25. Juni 2018 | Das Neueste, Gewerbe

(zg) Digitale Geschäftsmodelle brechen traditionelle Kunden-Unternehmensbeziehungen auf und Daten als zukunftsweisender Rohstoff rücken immer stärker in den Fokus.  „Wir müssen uns darum kümmern,  dass unsere kleinen und mittleren Unternehmen von dieser Entwicklung nicht abgeschnitten werden“, warnte Landeshandwerkspräsident Rainer Reichhold. Sie brauchten ein Umfeld, das ihnen die Erprobung neuer Geschäftsmodelle und deren Umsetzung ermöglicht. In einem umfassenden Positionspapier hat der Baden-Württembergische Handwerkstag (BWHT) konkrete Forderungen an die Politik formuliert.

Wo der Kunde früher eine standardisierte Dienstleistung oder ein spezifisches Produkt orderte, erwarte er heute hochwertige, individuell zugeschnittene Produkt-Dienstleistungspakete mit erkennbarem Mehrwert, sagte Reichhold weiter. Bei der Gestaltung dieser Pakete sowie der Kundenkommunikation komme Daten eine ganz neue Bedeutung zu. Reichhold: „Ihre Erfassung, Analyse, Auswertung und Nutzung eröffnet neue Dimensionen des Wirtschaftens, die das Handwerk ganz unmittelbar betreffen.“ Damit öffneten sich vielfältige Ansätze für neue, datenbasierte, in der Regel kooperativ zu organisierende Geschäftsmodelle. Die richtigen Bedingungen dafür auch für Handwerksbetriebe zu schaffen, sei Aufgabe einer aktiven Wirtschaftspolitik. Die Umwälzungen erforderten häufig umfangreiche Anpassungen der Arbeitsorganisation und des strategischen Managements, zugleich aber auch Investitionen in Prozesse, digitale Infrastruktur, IT-Sicherheit und eine Qualifizierung des Personals.

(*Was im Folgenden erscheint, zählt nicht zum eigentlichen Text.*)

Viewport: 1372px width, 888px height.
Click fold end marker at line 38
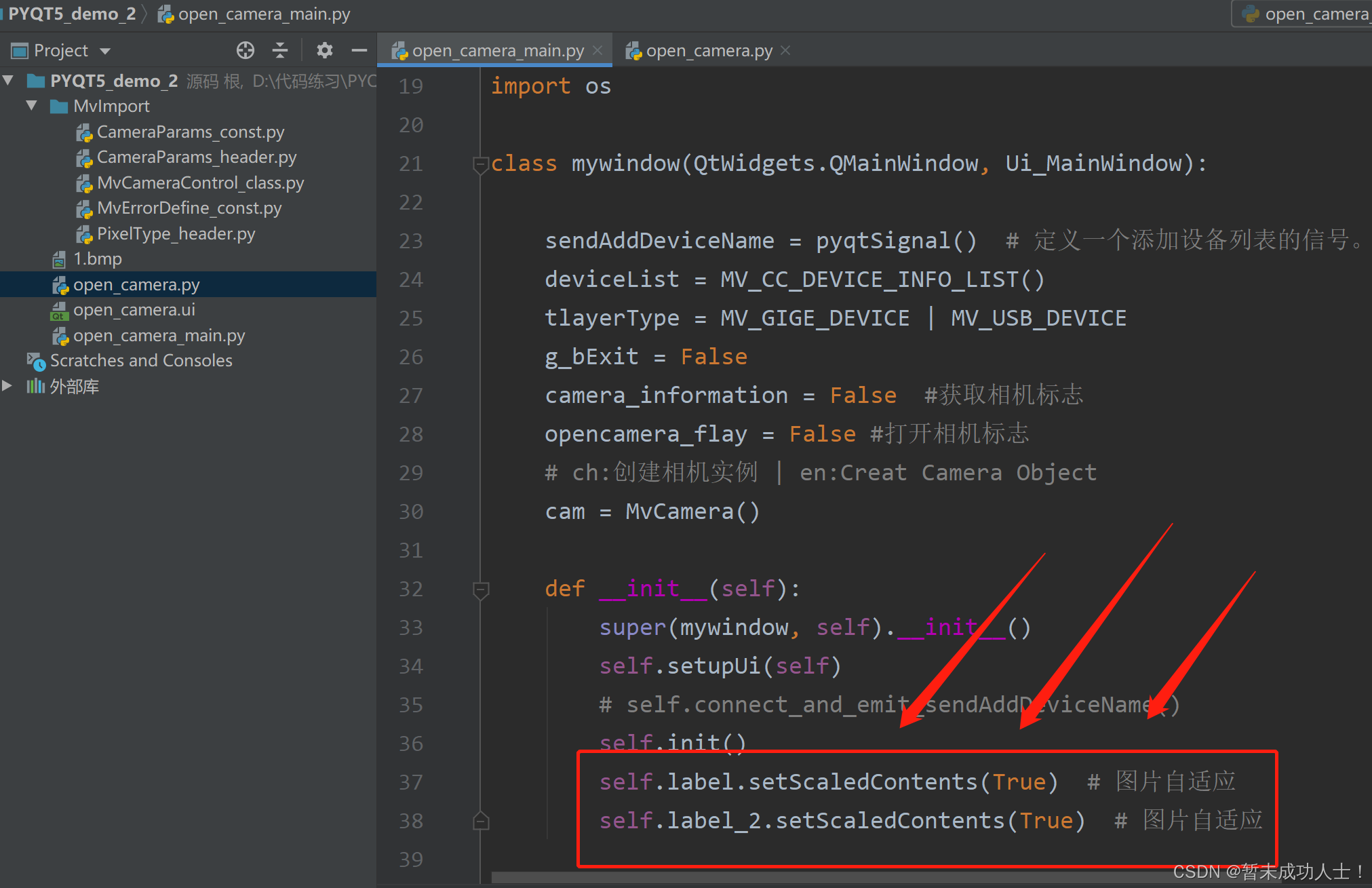click(x=481, y=822)
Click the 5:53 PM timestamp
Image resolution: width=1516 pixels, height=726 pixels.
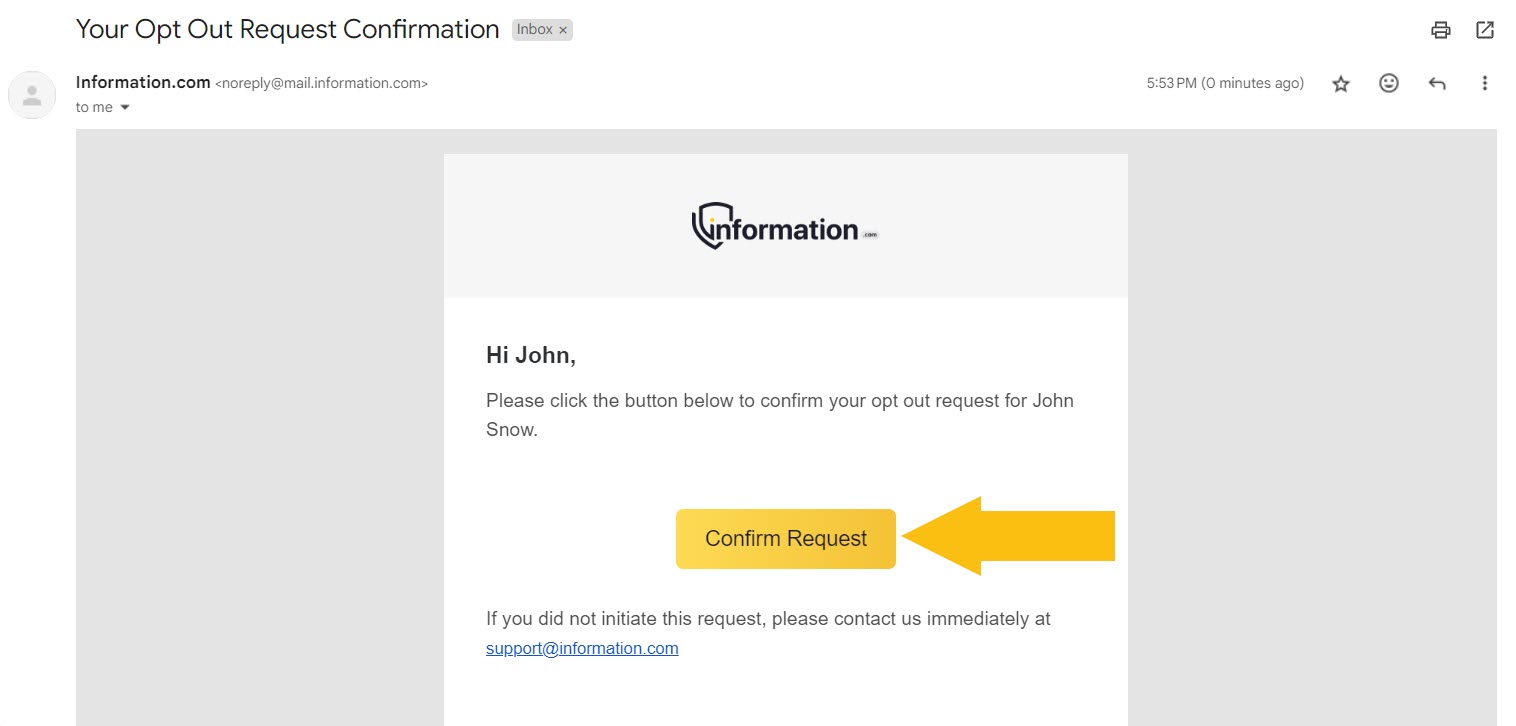(1224, 84)
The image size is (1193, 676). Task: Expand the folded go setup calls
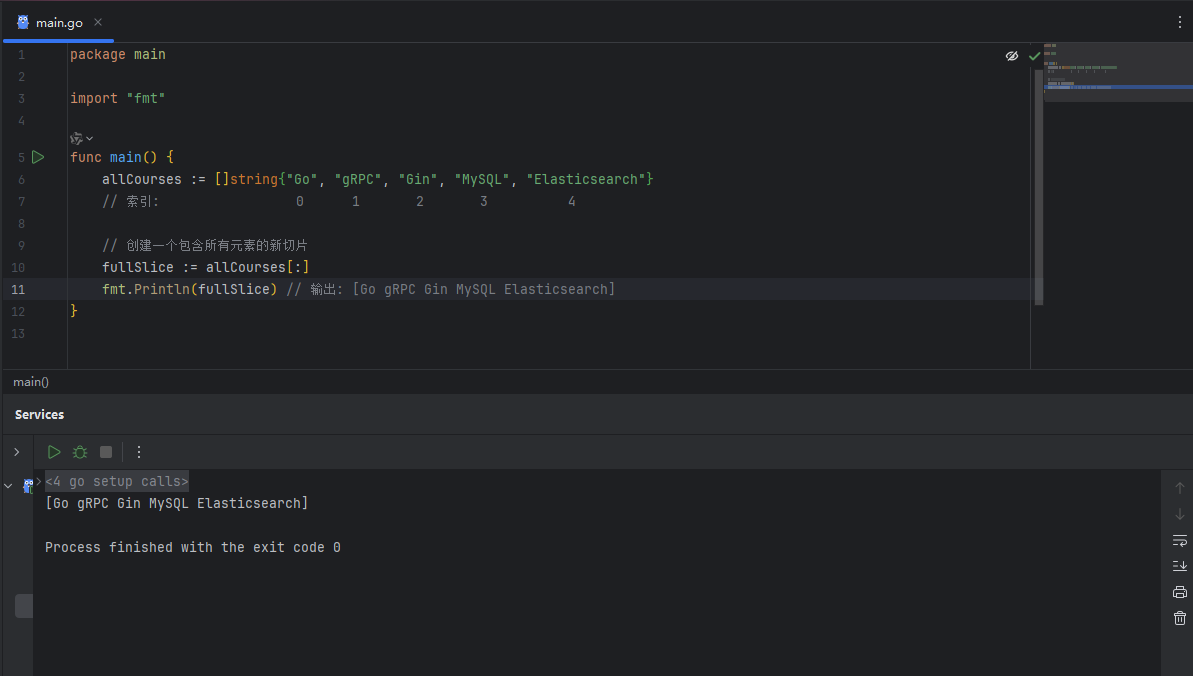point(116,482)
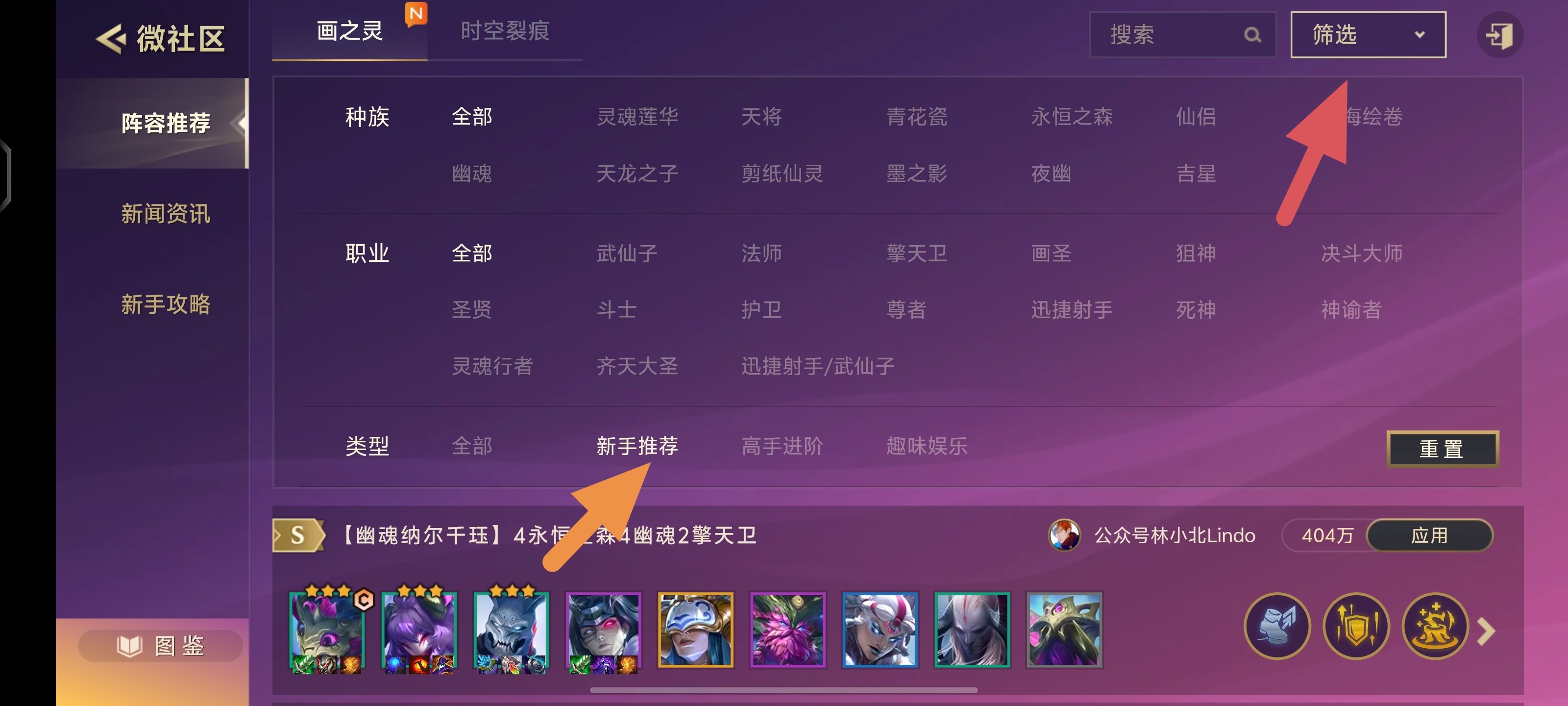Screen dimensions: 1568x706
Task: Open the 图鉴 book icon button
Action: tap(160, 646)
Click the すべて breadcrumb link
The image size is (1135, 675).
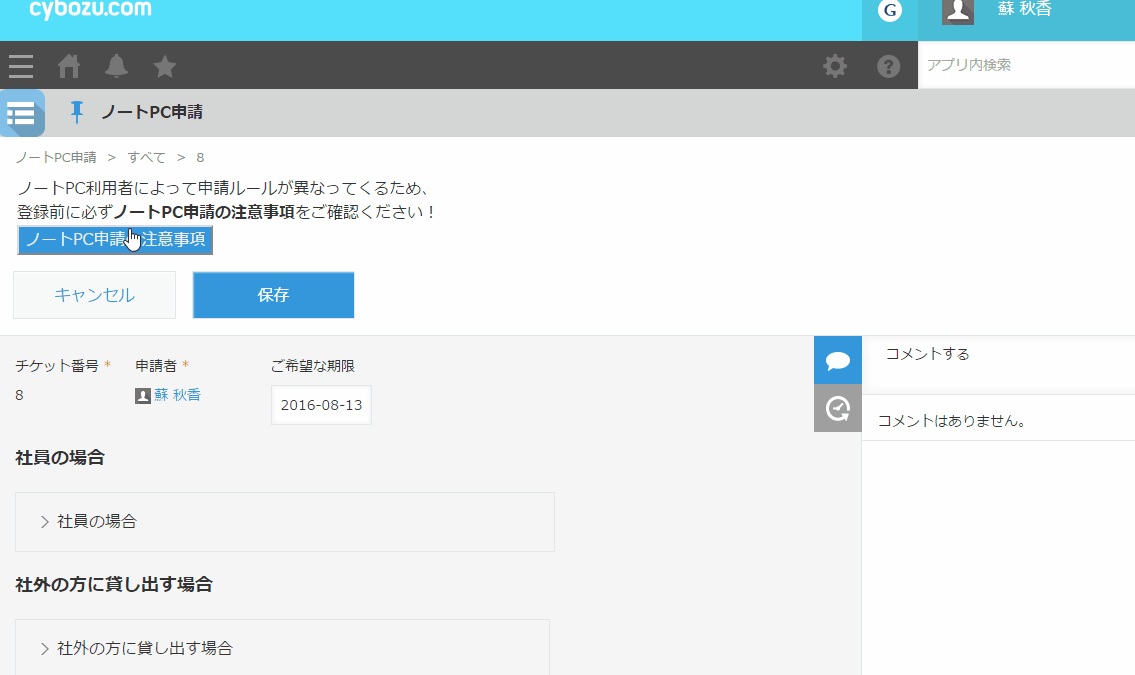pyautogui.click(x=146, y=158)
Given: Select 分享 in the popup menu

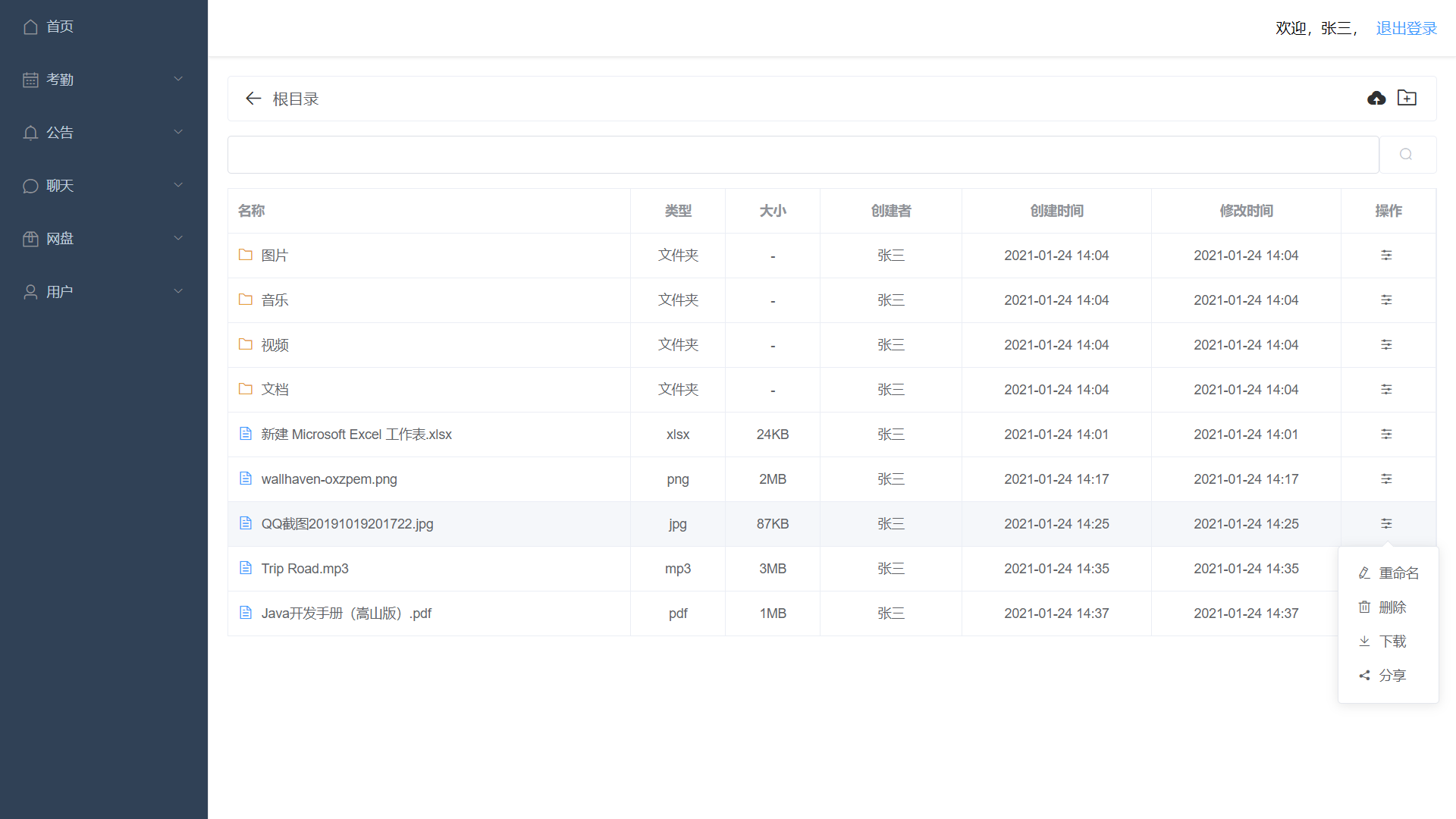Looking at the screenshot, I should tap(1392, 676).
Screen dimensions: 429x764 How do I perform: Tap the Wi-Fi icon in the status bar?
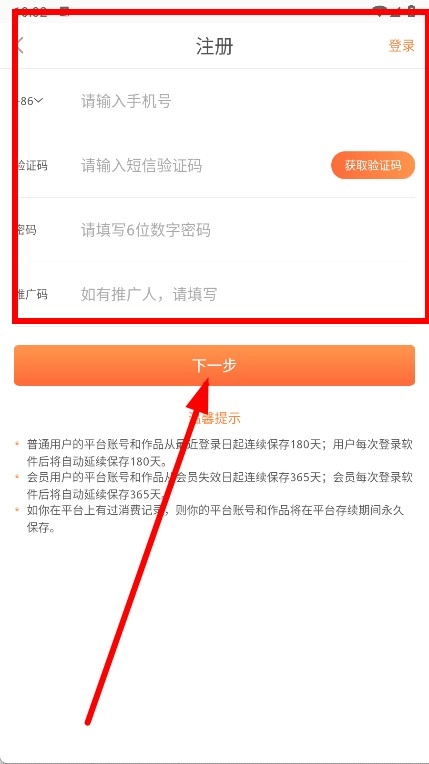tap(380, 11)
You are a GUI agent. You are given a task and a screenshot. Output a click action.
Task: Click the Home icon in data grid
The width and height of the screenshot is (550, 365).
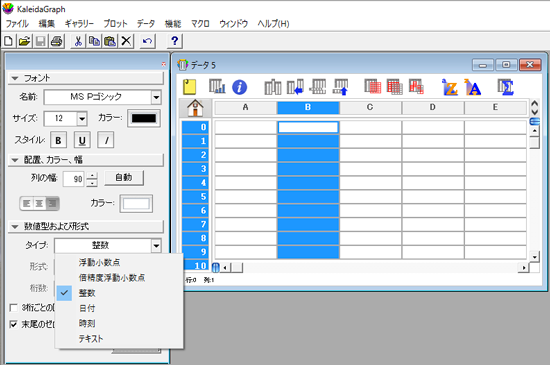[x=195, y=107]
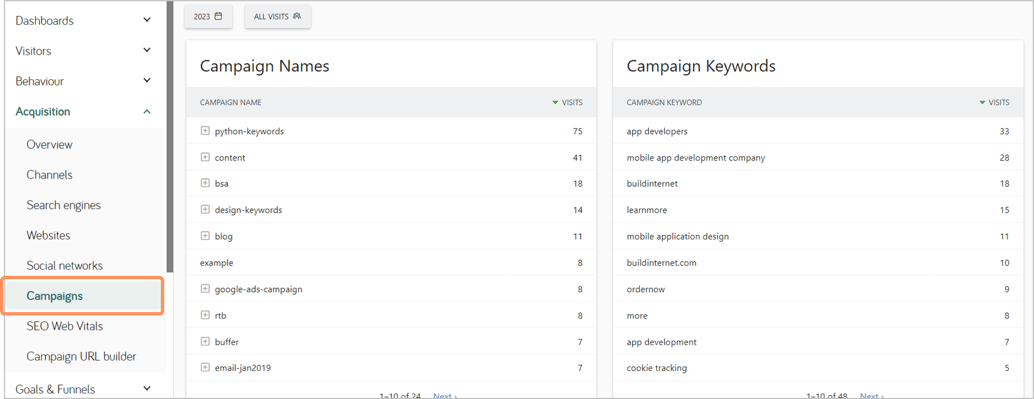Click the plus icon next to blog

pos(205,236)
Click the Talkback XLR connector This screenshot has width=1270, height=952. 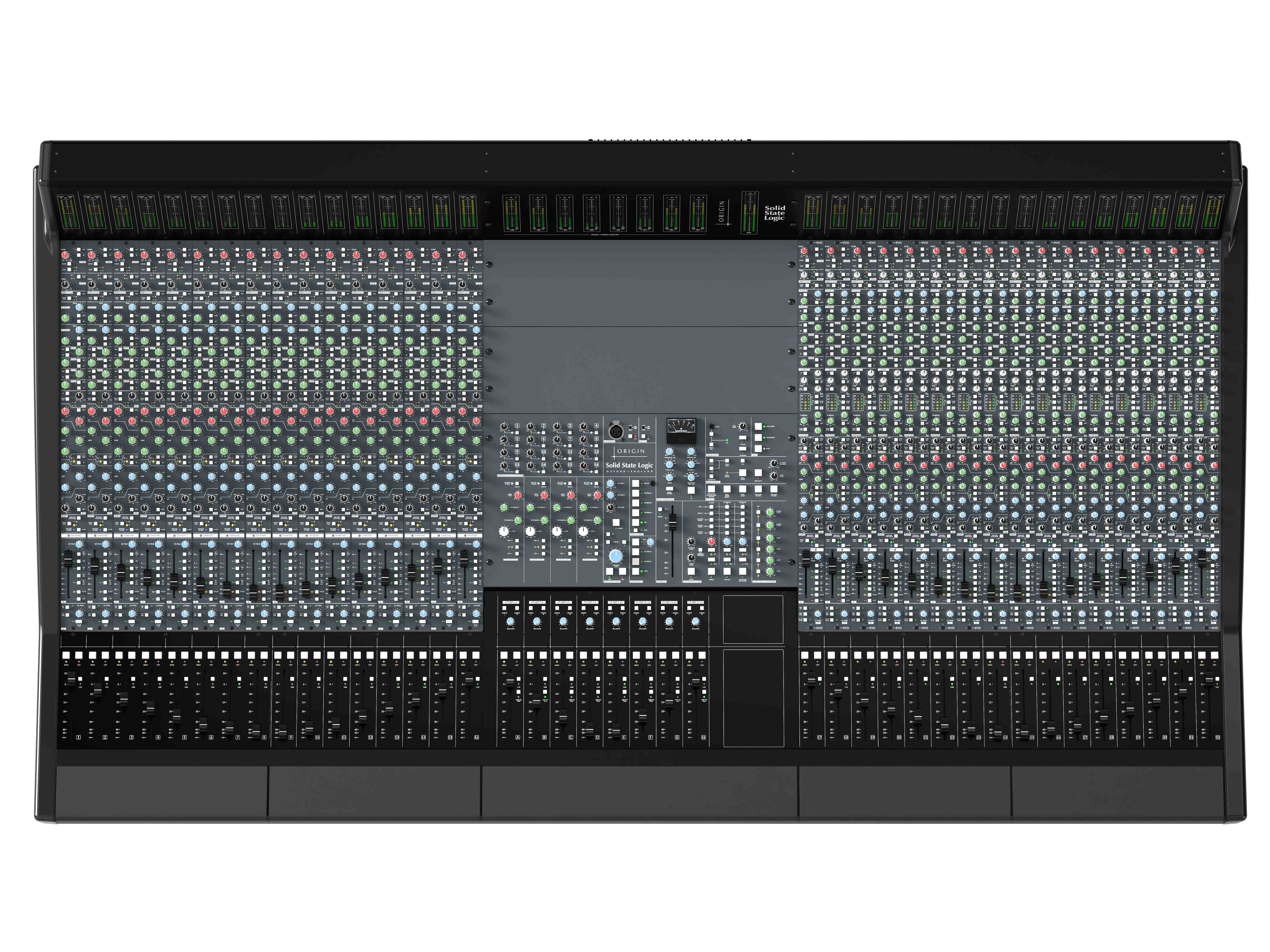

Der Handwerkstag fordert deshalb in einem vom BWHT-Beirat verabschiedeten Positionspapier, unter anderem die Initiative Wirtschaft 4.0 konsequent als Plattform und Think Tank für alle Fragen zur Digitalisierung der Wirtschaft in Baden-Württemberg auszubauen und gerade Kleinst- und Kleinunternehmen durch Beratungs- und Investitionsförderung im Bereich Digitalisierung die dringend notwendige Starthilfe zu geben, um die Eintrittshürden zu senken. Zu den Forderungen zählen auch eine Wiederauflage der Digitalisierungsprämie, eine Verstetigung der Projektförderung „Digitallotsen Baden-Württemberg“ und die Berücksichtigung des Handwerks bei der Einrichtung des virtuellen Kompetenzzentrums Smart Home and Living.